>> START Extracted text
PLOS ONE does not copyedit accepted manuscripts, so the language in submitted articles must be clear, correct, and unambiguous. Any typographical or grammatical errors should be corrected at revision, so please note any specific errors here.

Reviewer #1: Yes

Reviewer #2: Yes

**********

5. Review Comments to the Author

Please use the space provided to explain your answers to the questions above. You may also include additional comments for the author, including concerns about dual publication, research ethics, or publication ethics. (Please upload your review as an attachment if it exceeds 20,000 characters)

Reviewer #1: Authors did a great job in handling my previous questions. In this version, it is a lot more clear about the overall workflow and function of each step. I recommend publishing this paper.

Reviewer #2: I still think that this paper discussed a good idea as it tried to combine deforestation and reforestation, global and local driving factors, as well as social and ecological variables. However, this revision version is totally different with the previous one as you changed the methodology from GWR ridge regression into GWR-RF. Honestly, I think the previous version is better, you just need to make an improvement based on reviewer’s comment. Regarding this version, there are some issues that need more clarification:

1. You should be able to distinguish between spatial autocorrelation and multicollinearity. Did you use RF to overcome spatial autocorrelation or multicollinearity? Spatial autocorrelation is correlation between samples or data, whereas multicollinearity is correlation between independent variables.
>> END Extracted text
Required task: Translate this sentence from the reviewer comments above into Spanish: "Spatial autocorrelation is correlation between samples or data, whereas multicollinearity is correlation between independent variables."
>> START Extracted data
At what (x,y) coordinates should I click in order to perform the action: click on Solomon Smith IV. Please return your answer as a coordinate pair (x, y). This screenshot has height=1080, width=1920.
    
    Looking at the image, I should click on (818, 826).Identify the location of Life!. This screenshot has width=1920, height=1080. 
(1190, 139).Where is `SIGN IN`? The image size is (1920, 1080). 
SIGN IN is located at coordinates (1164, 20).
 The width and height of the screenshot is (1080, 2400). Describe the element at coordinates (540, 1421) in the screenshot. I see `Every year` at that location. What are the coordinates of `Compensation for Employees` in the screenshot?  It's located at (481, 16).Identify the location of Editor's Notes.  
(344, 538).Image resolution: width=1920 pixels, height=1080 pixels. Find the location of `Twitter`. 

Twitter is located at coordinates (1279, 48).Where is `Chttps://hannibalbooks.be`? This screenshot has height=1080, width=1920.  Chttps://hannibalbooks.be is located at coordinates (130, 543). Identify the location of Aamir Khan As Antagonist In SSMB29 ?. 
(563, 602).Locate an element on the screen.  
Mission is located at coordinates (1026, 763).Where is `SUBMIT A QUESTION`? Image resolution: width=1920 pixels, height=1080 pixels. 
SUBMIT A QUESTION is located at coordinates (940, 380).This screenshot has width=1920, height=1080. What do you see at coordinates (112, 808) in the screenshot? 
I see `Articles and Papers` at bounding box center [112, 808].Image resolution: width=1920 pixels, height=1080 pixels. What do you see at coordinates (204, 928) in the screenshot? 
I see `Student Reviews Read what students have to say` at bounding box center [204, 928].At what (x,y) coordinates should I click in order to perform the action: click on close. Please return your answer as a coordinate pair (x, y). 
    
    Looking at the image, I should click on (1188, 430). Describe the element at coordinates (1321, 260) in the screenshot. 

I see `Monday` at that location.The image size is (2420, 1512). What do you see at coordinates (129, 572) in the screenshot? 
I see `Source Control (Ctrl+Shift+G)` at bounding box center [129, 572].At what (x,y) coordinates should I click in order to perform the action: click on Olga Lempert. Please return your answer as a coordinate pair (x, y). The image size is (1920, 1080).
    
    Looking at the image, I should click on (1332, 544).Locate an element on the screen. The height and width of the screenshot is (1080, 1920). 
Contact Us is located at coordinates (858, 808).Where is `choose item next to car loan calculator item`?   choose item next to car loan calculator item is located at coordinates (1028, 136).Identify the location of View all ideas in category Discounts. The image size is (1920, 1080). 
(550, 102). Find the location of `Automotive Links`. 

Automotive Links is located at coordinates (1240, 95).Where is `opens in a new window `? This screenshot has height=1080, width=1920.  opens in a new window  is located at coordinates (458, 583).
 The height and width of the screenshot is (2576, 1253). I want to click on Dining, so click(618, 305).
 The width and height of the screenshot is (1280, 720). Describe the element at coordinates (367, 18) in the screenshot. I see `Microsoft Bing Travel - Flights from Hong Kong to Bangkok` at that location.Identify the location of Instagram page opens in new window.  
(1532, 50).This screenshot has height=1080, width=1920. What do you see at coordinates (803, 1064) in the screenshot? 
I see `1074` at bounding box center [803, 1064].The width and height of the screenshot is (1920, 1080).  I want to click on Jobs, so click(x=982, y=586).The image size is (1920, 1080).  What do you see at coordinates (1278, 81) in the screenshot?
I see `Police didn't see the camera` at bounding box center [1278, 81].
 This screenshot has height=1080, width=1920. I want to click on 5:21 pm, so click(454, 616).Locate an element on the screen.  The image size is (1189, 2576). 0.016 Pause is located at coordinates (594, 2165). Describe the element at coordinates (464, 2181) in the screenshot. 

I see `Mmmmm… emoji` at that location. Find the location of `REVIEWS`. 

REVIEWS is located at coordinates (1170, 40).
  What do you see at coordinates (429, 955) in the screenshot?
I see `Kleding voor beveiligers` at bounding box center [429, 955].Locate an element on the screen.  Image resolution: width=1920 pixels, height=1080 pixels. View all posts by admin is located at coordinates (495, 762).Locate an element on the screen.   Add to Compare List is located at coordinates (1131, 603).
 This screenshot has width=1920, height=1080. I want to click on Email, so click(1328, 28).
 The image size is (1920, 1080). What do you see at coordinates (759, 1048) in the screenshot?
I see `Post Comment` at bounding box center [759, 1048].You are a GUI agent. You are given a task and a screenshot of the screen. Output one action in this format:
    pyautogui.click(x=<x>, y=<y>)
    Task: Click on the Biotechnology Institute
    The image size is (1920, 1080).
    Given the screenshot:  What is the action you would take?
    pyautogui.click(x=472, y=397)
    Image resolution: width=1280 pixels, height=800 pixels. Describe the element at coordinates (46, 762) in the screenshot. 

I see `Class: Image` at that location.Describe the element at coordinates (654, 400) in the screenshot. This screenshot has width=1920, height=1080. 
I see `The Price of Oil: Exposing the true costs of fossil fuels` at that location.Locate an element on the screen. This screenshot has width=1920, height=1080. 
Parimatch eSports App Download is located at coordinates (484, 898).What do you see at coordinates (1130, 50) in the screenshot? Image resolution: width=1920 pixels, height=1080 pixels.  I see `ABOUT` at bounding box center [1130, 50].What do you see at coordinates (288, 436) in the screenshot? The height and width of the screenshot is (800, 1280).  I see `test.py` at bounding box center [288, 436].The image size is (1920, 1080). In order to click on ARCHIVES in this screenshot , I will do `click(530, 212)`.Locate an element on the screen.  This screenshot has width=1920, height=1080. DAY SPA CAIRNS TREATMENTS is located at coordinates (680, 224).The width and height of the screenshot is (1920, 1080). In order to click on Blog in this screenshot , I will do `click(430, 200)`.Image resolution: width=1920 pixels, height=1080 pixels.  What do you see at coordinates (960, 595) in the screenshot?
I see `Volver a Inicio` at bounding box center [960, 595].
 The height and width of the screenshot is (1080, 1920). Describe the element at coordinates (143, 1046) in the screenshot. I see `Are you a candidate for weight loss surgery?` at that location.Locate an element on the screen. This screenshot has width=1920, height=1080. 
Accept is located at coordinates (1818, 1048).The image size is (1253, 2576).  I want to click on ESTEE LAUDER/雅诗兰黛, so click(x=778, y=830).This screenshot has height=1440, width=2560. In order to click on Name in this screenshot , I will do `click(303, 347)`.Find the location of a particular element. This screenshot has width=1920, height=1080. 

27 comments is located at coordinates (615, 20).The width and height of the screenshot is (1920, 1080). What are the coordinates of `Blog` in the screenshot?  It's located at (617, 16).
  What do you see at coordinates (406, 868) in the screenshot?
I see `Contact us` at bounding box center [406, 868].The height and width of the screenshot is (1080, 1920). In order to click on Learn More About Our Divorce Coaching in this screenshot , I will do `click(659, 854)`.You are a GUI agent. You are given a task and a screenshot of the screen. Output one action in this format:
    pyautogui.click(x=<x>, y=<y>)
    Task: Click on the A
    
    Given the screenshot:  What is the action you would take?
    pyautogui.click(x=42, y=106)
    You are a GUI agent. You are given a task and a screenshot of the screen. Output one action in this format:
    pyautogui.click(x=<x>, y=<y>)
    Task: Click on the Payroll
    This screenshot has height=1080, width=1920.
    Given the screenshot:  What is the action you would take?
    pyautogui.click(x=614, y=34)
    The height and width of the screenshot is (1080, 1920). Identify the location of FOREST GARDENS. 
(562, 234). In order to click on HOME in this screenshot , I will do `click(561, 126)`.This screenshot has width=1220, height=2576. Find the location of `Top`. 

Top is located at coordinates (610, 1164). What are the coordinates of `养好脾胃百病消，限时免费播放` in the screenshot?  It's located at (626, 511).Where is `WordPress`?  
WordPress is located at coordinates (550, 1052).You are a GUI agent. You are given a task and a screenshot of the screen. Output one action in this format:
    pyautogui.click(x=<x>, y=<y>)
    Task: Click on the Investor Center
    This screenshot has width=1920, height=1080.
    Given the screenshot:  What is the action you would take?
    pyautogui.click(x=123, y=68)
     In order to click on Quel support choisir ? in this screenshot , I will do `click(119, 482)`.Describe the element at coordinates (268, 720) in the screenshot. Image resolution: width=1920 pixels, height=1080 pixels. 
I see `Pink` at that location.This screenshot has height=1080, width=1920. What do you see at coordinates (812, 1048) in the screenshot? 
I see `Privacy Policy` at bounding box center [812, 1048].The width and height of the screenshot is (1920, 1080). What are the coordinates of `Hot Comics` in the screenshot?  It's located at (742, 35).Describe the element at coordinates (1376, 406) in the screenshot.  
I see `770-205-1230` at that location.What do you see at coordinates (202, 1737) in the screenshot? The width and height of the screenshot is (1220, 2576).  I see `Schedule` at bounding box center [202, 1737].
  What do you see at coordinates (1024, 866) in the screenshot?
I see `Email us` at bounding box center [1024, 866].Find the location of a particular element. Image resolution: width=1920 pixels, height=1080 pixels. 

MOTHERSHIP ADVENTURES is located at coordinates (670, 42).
>> END Extracted data
The output: La autocorrelación espacial es la correlación entre muestras o datos, mientras que la multicolinealidad es la correlación entre variables independientes.